- **DOCUMENTO DI RIFERIMENTO**
---

Le elezioni in Brasile del 2018 hanno avuto un solo, indiscusso protagonista: Jair Bolsonaro. Partito in sordina dopo decenni di vita politica all’opposizione, il leader del Psl (Partido Social Liberal, di orientamento nazionalista e conservatore) settimana dopo settimana ha guadagnato consensi oltre ogni aspettativa.
A inizio settembre, quando già era in testa ai sondaggi con il 20 per cento delle intenzioni di voto ed era impegnato in un comizio nella città di Juiz de Fora, è stato accoltellato al basso ventre da un manifestante dichiaratosi sostenitore di Lula. Operato d’urgenza per le gravi ferite riportate, è stato costretto a interrompere la campagna elettorale. Ma questo episodio non ha minato la sua popolarità, anzi.
A poco sono servite le manifestazioni di piazza del movimento Ele Não (“Lui no”): al primo turno Bolsonaro ha ottenuto il 46 per cento dei consensi, risultato che è stato confermato al ballottaggio con Fernando Haddad del Pt (Partido dos trabalhadores), che l’ha visto trionfare con il 55 per cento delle preferenze.
Chi è Jair Bolsonaro: biografia, carriera militare e vita personale
Jair Bolsonaro è nato nel 1955 nello stato di San Paolo. È di origini italiane da parte sia di padre (il bisnonno Vittorio Bolzonaro da bambino era emigrato dal Veneto al Brasile con i genitori) sia di madre (i nonni materni erano toscani).
Dopo aver frequentato l’accademia militare, ha prestato servizio nel corpo degli artiglieri e in quello dei paracadutisti. La sua carriera militare in realtà si è conclusa piuttosto presto, senza superare il grado di capitano. Nell’esercito Bolsonaro era noto prevalentemente per aver guidato una rivolta per ottenere aumenti di stipendio.
Terminato il percorso nell’esercito, è cominciato quello in politica. Bolsonaro è entrato in parlamento nel 1991 con il Partido Democrata Cristão ed è stato riconfermato per sette legislature consecutive, per diverse formazioni politiche, tutte di destra.
Attualmente è sposato con Michelle Reinaldo, conosciuta alla Camera dove lavorava come impiegata, madre della sua unica figlia femmina, Laura. In precedenza era già stato sposato altre due volte, prima con Rogéria Bolsonaro (da cui ha avuto Flavio, Carlos ed Eduardo, tutti attualmente impegnati in politica) e poi con Ana Cristina Siqueira Valle, madre del quarto figlio maschio, Renan.

---

- **RIGHE DI DATI**

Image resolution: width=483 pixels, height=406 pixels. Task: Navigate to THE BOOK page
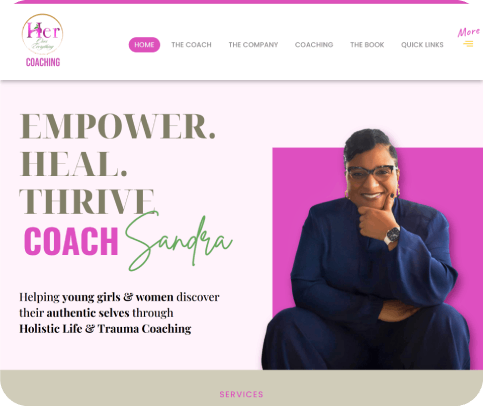tap(367, 45)
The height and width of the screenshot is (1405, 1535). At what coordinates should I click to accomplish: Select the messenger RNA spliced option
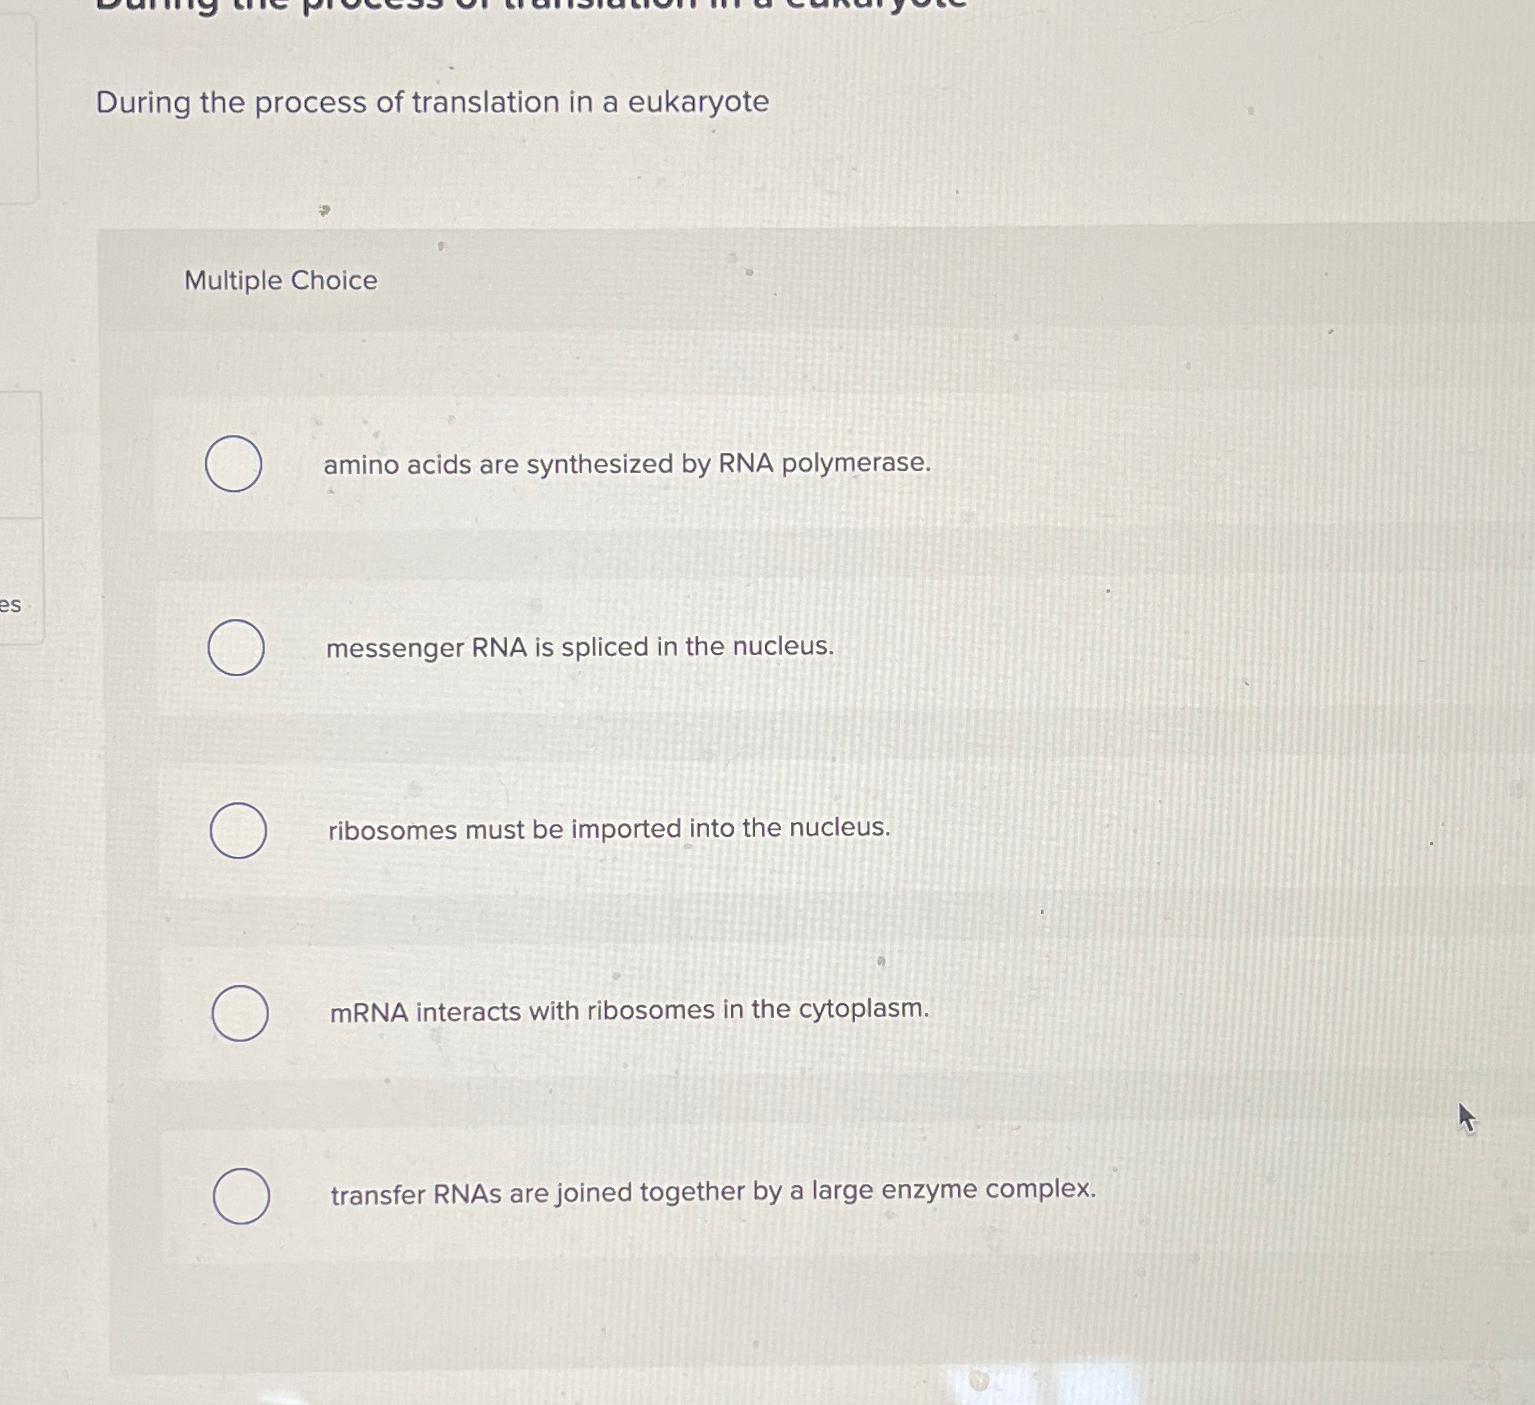234,649
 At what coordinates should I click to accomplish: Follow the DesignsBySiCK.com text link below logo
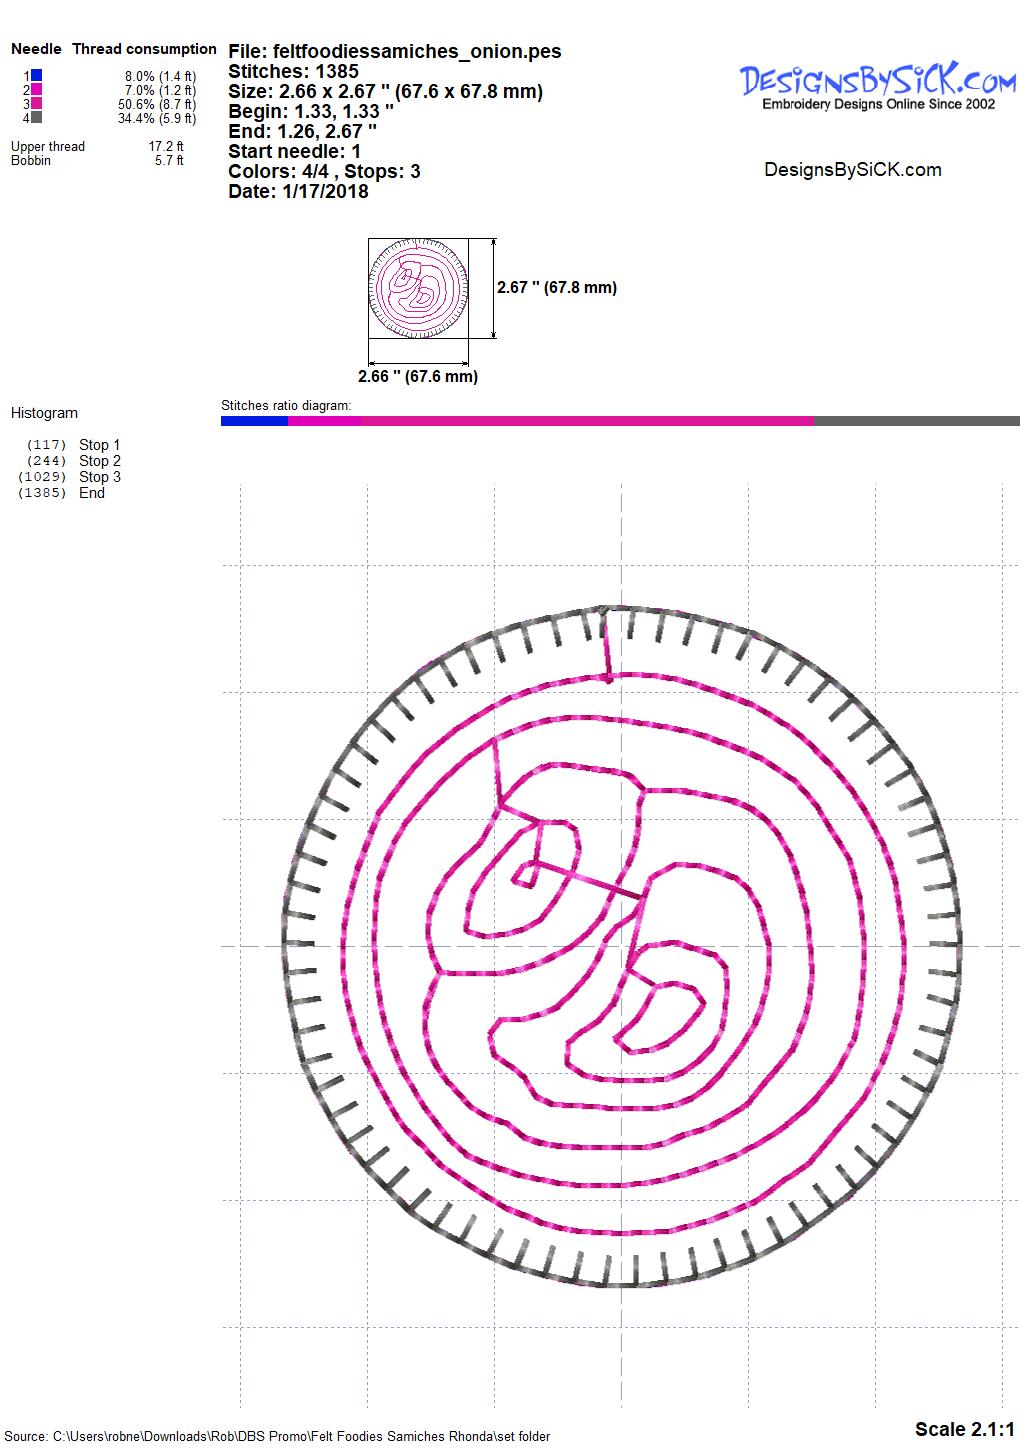(x=852, y=170)
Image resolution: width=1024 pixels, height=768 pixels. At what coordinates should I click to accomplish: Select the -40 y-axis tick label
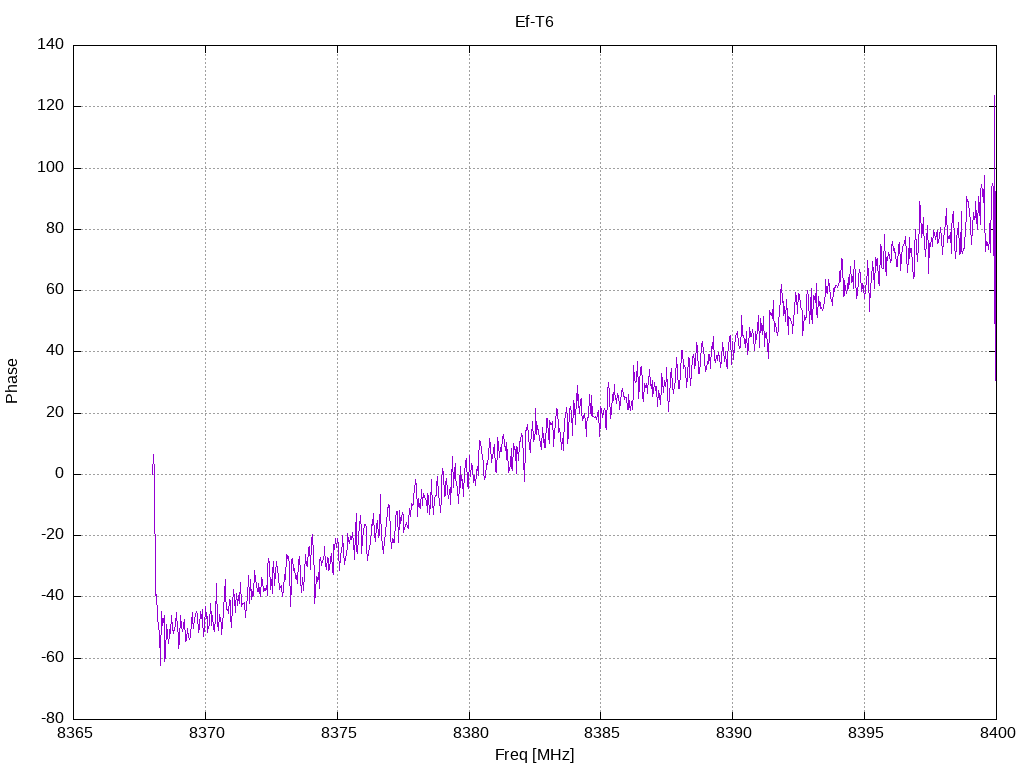click(52, 596)
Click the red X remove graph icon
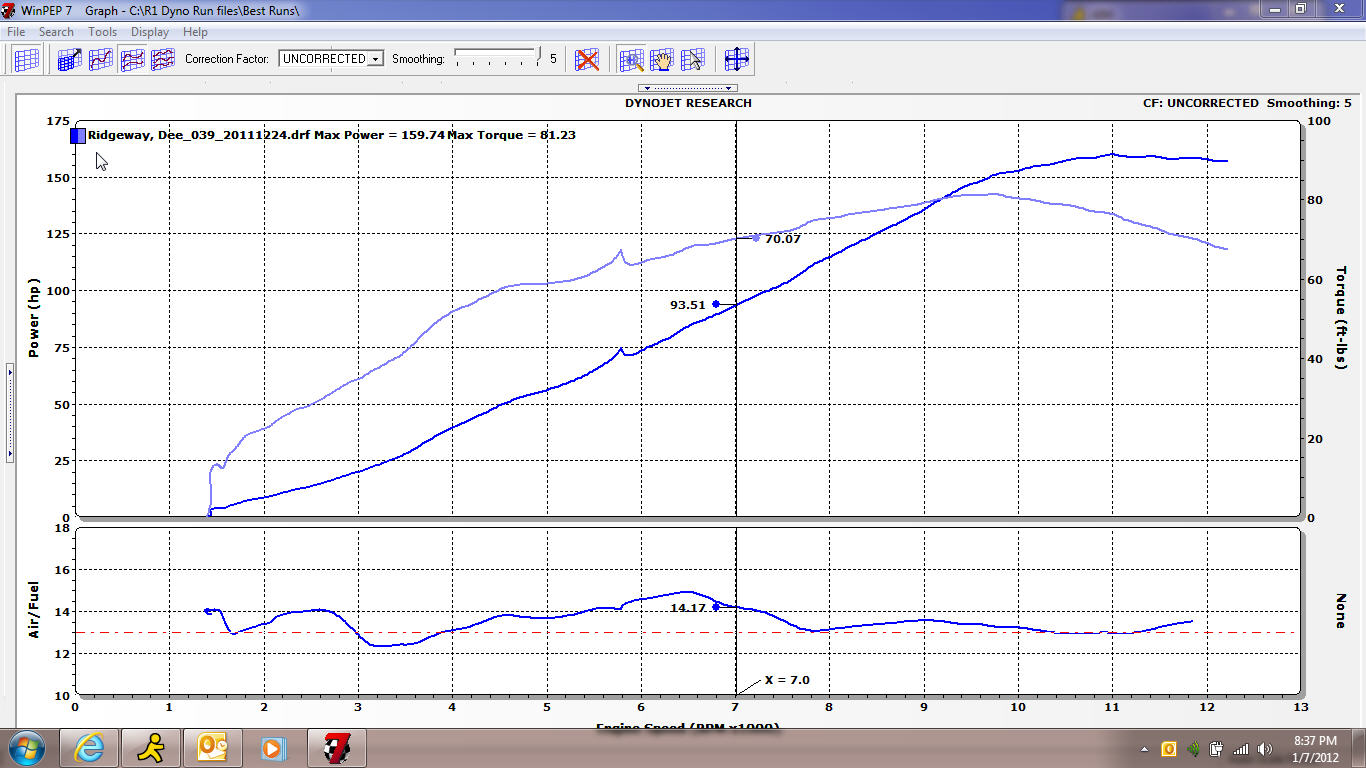Viewport: 1366px width, 768px height. pos(587,59)
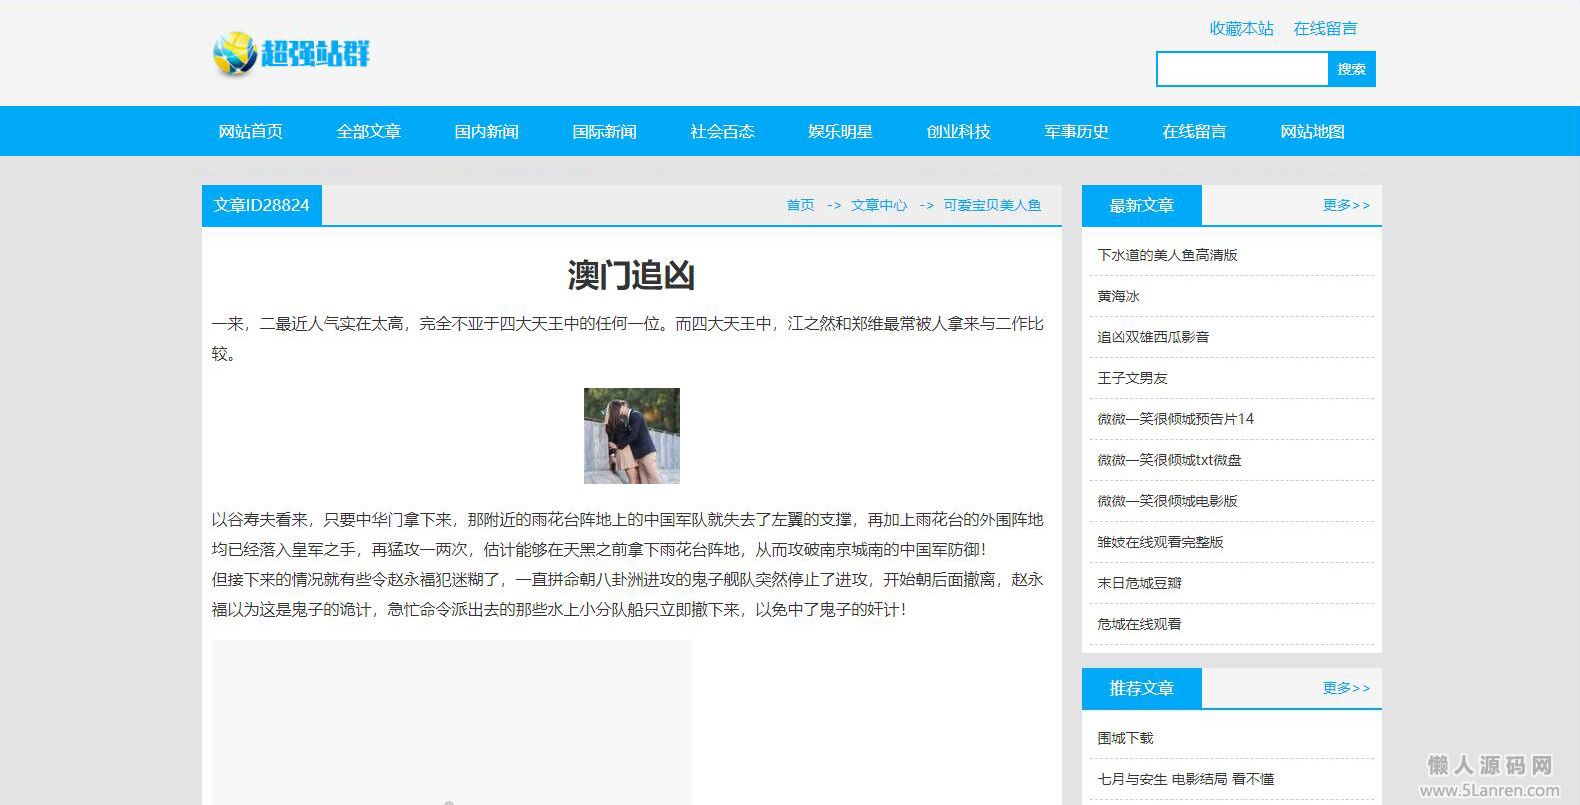Click 文章中心 breadcrumb link
Screen dimensions: 1580x805
(x=879, y=205)
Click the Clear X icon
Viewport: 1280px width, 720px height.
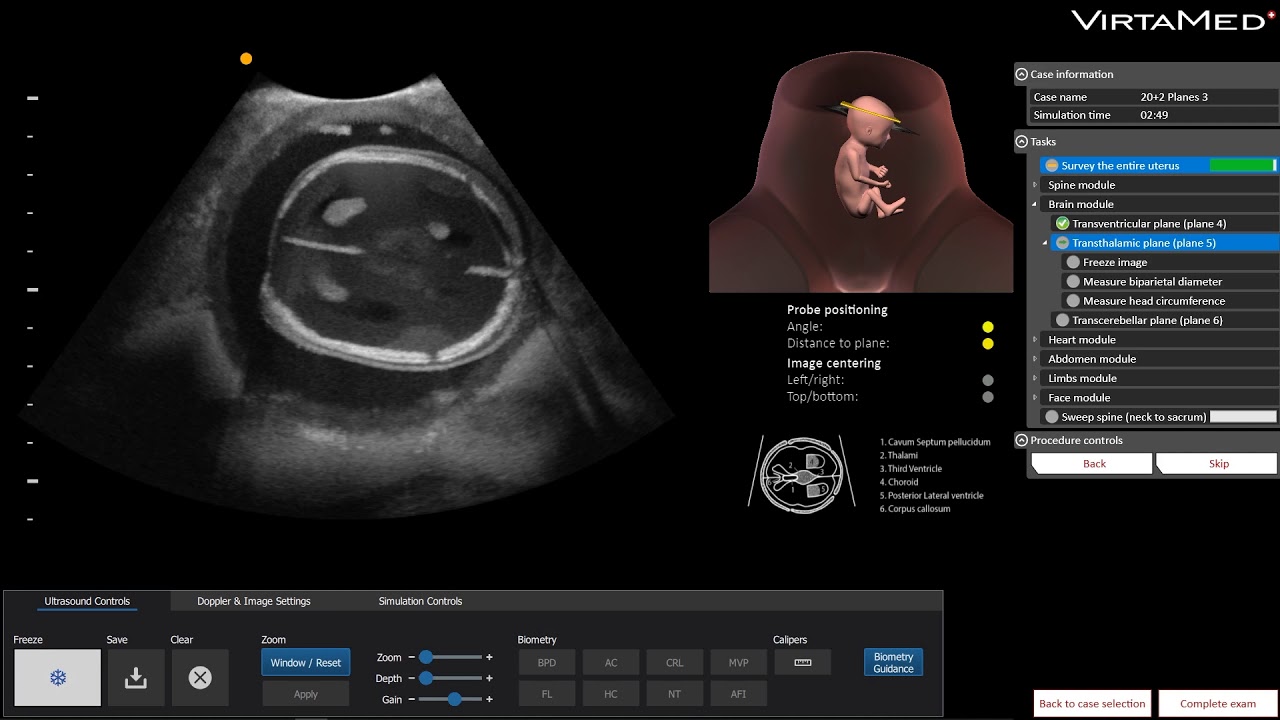point(200,678)
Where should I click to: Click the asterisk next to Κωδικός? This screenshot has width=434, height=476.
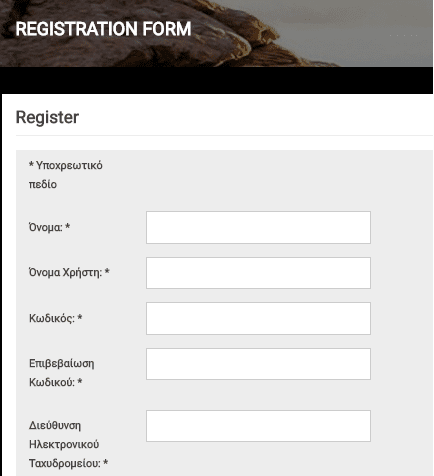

---

- **ATTIVITÀ RICHIESTE**
(a) Secondo il documento di riferimento, in quale anno Jair Bolsonaro è entrato in parlamento?
(b) Trascriva dal documento di riferimento il passo che va dalle parole "Chi è Jair Bolsonaro: biografia, carriera" fino alle parole "materni erano toscani).", queste incluse.

- **RISULTATI DELLE ATTIVITÀ**
(a) Nel 1991.

(b)
Chi è Jair Bolsonaro: biografia, carriera militare e vita personale
Jair Bolsonaro è nato nel 1955 nello stato di San Paolo. È di origini italiane da parte sia di padre (il bisnonno Vittorio Bolzonaro da bambino era emigrato dal Veneto al Brasile con i genitori) sia di madre (i nonni materni erano toscani).